California alfalfa growers af-fected by this spring's stem nematode outbreak should be careful to avoid spreading the microscopic worms to non-infested fields and choose highly resistant varieties the next time damaged fields are planted to alfalfa.

That advice is from Dan Putnam, University of California extension forage agronomist, who says future infestations can't be predicted largely because the cause of this year's problem is unknown. The worst stem nematode outbreak in the state's history affected more than 50,000 acres in the Sacramento and northern San Joaquin valleys. Serious first-cutting yield losses were expected, with some recovery anticipated by the second cutting.

“Then we hope there won't be any residual effects by the June harvest,” says Putnam.

He and his colleagues plan to monitor fields season-long to identify any lingering impact. Some plants in badly infested fields died. But, in most cases, remaining plants should produce enough additional growth to compensate. Stand life in those fields probably will be shortened because weakened plants are more susceptible to disease, says Putnam.

Stem nematodes have damaged California alfalfa before, primarily in small pockets in the Sacramento Valley and Intermountain area.

“The concern is, of course, that since we've never seen it as severe as it is this year, it might be a problem that's gaining steam over time,” says Putnam.

▶ **Goal of the exercise**
According to the article on the alfalfa stem nematode outbreak, how many acres did it affect?

▶ **Source material**
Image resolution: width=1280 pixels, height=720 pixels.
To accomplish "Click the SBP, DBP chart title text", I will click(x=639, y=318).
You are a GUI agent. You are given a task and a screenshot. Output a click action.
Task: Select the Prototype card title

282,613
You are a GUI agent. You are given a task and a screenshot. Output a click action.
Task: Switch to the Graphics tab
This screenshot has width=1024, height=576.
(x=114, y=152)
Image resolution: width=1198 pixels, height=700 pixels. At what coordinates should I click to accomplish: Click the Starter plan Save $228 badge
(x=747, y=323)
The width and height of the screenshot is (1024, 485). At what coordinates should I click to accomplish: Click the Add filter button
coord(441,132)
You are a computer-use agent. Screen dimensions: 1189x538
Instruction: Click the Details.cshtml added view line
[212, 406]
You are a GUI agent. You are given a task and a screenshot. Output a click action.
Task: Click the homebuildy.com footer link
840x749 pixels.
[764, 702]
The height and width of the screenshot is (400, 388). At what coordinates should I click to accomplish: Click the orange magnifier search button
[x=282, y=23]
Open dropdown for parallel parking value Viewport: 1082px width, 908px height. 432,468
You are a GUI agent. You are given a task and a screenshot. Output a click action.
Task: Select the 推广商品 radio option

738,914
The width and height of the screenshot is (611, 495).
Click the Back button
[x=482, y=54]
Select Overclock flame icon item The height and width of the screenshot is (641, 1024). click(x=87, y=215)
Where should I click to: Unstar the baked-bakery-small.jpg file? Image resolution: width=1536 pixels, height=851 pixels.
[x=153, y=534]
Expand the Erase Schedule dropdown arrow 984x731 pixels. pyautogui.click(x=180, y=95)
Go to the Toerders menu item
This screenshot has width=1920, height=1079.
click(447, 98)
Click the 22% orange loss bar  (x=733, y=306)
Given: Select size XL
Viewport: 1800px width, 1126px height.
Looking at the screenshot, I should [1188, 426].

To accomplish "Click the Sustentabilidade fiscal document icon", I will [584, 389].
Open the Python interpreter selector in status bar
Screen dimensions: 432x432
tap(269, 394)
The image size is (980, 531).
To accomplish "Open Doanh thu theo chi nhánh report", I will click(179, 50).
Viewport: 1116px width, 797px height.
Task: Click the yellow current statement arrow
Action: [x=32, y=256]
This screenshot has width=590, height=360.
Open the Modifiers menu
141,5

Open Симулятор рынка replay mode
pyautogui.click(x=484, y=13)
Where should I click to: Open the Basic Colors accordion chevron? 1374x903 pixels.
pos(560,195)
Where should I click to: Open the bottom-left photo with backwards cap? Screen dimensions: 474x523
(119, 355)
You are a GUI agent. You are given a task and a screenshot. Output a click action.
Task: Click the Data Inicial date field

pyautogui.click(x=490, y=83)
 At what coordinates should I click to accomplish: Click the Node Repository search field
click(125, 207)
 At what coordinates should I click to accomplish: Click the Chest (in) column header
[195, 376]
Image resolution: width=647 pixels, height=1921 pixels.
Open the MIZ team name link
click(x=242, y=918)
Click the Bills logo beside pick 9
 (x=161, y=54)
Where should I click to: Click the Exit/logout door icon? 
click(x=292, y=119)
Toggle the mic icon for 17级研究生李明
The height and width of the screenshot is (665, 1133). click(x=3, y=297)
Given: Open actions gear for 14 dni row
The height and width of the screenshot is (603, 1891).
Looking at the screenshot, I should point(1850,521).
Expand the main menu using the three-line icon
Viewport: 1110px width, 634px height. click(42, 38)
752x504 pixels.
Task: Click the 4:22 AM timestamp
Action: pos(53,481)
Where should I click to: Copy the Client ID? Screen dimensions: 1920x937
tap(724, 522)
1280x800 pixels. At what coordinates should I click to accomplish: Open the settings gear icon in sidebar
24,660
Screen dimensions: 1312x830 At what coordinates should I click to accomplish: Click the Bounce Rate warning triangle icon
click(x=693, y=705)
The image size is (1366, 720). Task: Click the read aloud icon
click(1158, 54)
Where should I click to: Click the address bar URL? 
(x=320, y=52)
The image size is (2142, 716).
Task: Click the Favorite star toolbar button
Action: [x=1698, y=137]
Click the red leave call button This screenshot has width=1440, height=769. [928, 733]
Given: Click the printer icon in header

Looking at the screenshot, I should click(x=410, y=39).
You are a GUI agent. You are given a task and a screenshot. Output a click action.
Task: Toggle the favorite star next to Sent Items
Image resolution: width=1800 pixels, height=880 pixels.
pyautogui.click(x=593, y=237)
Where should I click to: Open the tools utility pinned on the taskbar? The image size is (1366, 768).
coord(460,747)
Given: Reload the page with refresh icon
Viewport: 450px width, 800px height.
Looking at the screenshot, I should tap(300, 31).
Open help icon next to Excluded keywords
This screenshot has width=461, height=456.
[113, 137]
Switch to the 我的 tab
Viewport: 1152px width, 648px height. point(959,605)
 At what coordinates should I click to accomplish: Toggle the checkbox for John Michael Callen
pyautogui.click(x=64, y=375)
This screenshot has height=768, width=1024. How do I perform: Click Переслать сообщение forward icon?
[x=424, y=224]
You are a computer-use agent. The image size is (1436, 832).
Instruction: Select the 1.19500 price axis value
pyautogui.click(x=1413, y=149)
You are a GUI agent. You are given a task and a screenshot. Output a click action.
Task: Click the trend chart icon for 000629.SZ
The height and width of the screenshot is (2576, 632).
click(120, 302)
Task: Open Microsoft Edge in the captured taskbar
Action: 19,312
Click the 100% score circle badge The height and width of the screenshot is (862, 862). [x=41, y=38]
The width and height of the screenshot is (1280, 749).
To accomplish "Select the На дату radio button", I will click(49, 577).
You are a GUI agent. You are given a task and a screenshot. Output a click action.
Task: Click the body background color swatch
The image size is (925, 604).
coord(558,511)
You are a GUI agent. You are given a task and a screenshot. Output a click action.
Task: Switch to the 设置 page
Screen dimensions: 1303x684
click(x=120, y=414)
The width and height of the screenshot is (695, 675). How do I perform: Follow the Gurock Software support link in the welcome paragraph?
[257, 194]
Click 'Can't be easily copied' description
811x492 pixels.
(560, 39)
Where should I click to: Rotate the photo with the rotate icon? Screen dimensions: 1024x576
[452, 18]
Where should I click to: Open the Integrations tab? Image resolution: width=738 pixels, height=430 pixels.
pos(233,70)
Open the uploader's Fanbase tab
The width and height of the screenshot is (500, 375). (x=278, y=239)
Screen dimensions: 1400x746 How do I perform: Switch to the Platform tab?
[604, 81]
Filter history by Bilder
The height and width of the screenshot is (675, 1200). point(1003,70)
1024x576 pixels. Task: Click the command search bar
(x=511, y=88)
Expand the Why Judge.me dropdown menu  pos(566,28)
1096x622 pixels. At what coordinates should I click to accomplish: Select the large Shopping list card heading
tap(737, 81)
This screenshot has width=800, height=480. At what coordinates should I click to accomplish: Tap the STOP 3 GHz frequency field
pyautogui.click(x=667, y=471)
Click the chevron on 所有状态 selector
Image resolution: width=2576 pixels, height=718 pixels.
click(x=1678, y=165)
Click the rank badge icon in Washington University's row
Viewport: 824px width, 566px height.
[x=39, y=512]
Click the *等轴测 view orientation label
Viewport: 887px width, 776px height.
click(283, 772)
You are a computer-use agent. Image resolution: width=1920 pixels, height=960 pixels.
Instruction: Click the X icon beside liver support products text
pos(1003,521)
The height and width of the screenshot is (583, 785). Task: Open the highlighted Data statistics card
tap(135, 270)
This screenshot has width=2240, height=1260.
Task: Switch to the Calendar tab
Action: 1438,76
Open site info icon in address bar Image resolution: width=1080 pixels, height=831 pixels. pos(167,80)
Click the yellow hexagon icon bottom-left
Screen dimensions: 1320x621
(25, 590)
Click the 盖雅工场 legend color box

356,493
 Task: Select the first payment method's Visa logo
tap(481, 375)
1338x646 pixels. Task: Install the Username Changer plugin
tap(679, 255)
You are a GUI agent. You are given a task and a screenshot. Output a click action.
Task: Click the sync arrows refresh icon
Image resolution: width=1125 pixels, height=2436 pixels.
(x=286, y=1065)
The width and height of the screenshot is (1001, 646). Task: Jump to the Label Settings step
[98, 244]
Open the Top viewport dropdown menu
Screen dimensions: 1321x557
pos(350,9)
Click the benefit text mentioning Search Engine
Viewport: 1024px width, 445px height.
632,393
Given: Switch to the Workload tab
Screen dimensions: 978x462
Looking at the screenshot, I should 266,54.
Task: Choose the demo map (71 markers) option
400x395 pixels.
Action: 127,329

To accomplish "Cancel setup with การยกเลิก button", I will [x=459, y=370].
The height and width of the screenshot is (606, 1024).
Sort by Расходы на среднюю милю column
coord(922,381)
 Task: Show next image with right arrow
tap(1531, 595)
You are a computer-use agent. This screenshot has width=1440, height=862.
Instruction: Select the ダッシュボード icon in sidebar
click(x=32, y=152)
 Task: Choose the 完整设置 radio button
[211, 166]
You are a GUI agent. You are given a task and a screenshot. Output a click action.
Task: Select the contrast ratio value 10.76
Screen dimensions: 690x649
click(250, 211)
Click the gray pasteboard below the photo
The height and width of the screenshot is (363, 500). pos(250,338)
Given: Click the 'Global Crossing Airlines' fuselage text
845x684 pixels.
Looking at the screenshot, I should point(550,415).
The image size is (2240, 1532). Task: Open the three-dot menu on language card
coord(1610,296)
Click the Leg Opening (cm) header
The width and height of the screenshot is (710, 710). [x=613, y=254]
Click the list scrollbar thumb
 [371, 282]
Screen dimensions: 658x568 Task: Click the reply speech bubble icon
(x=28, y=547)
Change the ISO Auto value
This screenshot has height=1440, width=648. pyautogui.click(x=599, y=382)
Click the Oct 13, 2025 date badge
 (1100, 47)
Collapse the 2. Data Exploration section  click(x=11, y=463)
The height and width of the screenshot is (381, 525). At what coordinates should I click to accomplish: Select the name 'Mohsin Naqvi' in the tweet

▶ **Solution to this exercise**
More than 50,000 acres in the Sacramento and northern San Joaquin valleys.